Last week I wrote, literally in about ten minutes, a quick blog post on the idea of a Government Bubble. I wrote it after having the concept occur to me while on the air on KAXE (yes, those shows are really live and not scripted). I had not really thought it out and more threw out the idea to see if it had any legs.

From the name-calling from man-known-as-"Gord" to a commentary by Aaron Brown, this thought has generated a lot of feedback and discussion, both on the web and with me personally. I think that is good, especially since the more I have thought about it myself, the more I think there is at least a small something there.

If this thought is to progress any further (sorry Gord), we probably need to define what exactly is a "bubble". I've search for a definition and offer this entry from Wikipedia as the blend of them:

An economic bubble is “trade in high volumes at prices that are considerably at variance with intrinsic values

While we don't trade shares in government, we do "invest" in government programs and services. Those "investments" are sometimes easily comparable to the intrinsic (market) value, which is why the fictional $600 hammer is an oft-quoted metaphor for government waste.

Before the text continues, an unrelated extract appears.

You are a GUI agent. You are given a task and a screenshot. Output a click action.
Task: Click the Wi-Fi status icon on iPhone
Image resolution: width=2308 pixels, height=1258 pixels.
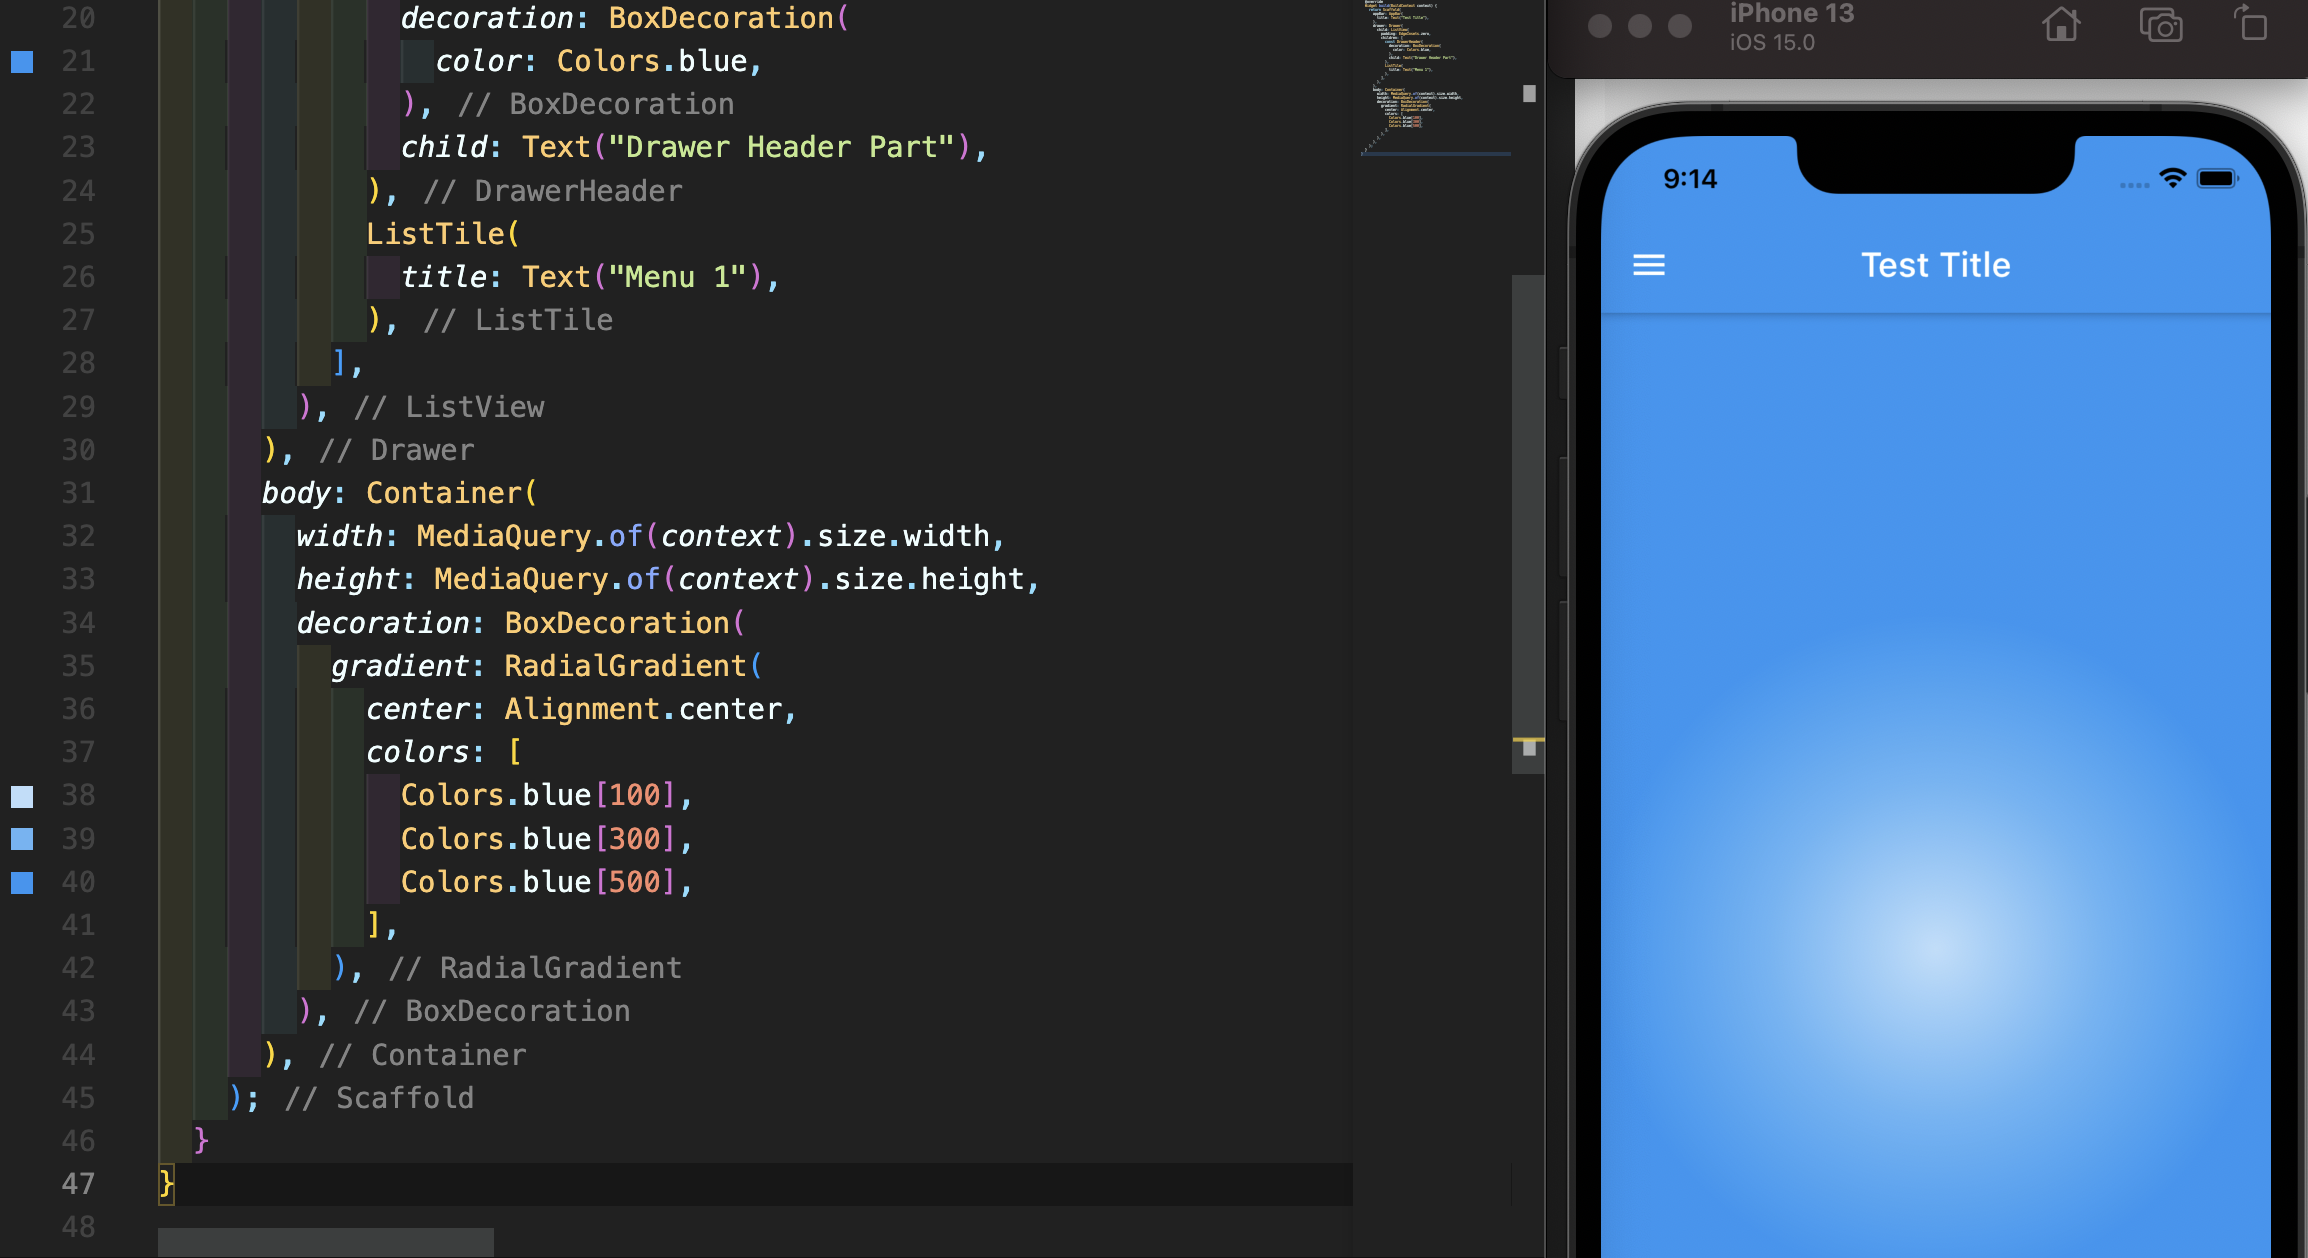click(2172, 179)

Many times there are not easy comparisons (what is the value of the investment made in the Mars Rover?).

Another line in the Wikipedia entry caught my eye.

Both the boom and the bust phases of the bubble are examples of a positive feedback mechanism, in contrast to the negative feedback mechanism that determines the equilibrium price under normal market circumstances.

So positive feedback is a mechanism that drives up prices, while a negative feedback mechanism would restore them to equilibrium.

To combine these thoughts and rewrite them for government, one could say a Government Bubble is:

A situation where the feedback mechanism of a government expenditure inflates the value of that expenditure beyond what would be experienced if the demand for the expenditure was based on purely market forces.

It's late and we'll need to think that all over for a while.  While we do, here are a few more examples of bubbles that have been created by government, many of them economically not sustainable.  

  • Flood insurance. The government provides it for the sole reason that private insurance companies would price it so high that nobody could afford it. This has enabled many people to build in sensitive and hazardous areas where they otherwise would not be able to, thus creating the need for more government insurance subsidy. 
  • Investment Bank Bailouts. We've recently been subjcted to nearly a trillion dollars in bank bailout money and the concept of "capitalism on the way up, socialism on the way down." Does the government induce reckless behavior, and thus more need for government subsidy, by saving the system from itself? 
  • Defense Spending. How many defense spending projects are government works looking for a defensive department need? We hear of this all the time. It is the essence of the military-industrial complex. 
  • Health Care Spending. Probably nowhere is this problem more acute than in the issue of health-care funding, where government spending (combined with the third-party approach of employer-paid private insurance) has pumped trillions into Medicare and other health spending programs. This has happened to the point where nobody knows what anything really costs and the solution is health-care rationing (also called, cost control through universal coverage). 
  • University Tuition. The government obviously pays for the majority of public university spending. There have bee some very good analysis done on how the costs of administration for universities has grown dramatically beyond any other rate of growth.  All those expenses are need, though, right? They have not been brought about because the decision to do them or not was not subject to real economic scrutiny? 
  • Welfare. The late Patrick Moynihan wrote extensively on how the way some welfare programs are structured has undermined family systems and, in the end, increased the need and demand for welfare. Moynihan brings added credibility to the discussion as he was quite liberal on social issues, and so one would not anticipate the more critical eye on social spending. 

So in a very quick brainstorming, I have listed a number of ways in which our government spends, and that spending induces a demand for even more spending.

The real bubble question is: If there is a bubble, can it burst, or is government immune from such things because they are government?

What does this all have to do with small towns? Most small towns exist in the form they do today because of state and federal government subsidy. Government as a sector of the nation's economy has grown to a size that has not been seen in American history. Is this sustainable, or is it a bubble that will ultimately deflate (rapidly or not). If it is a bubble, what will the impact be on small towns that have grown dependent on this system of subsidy?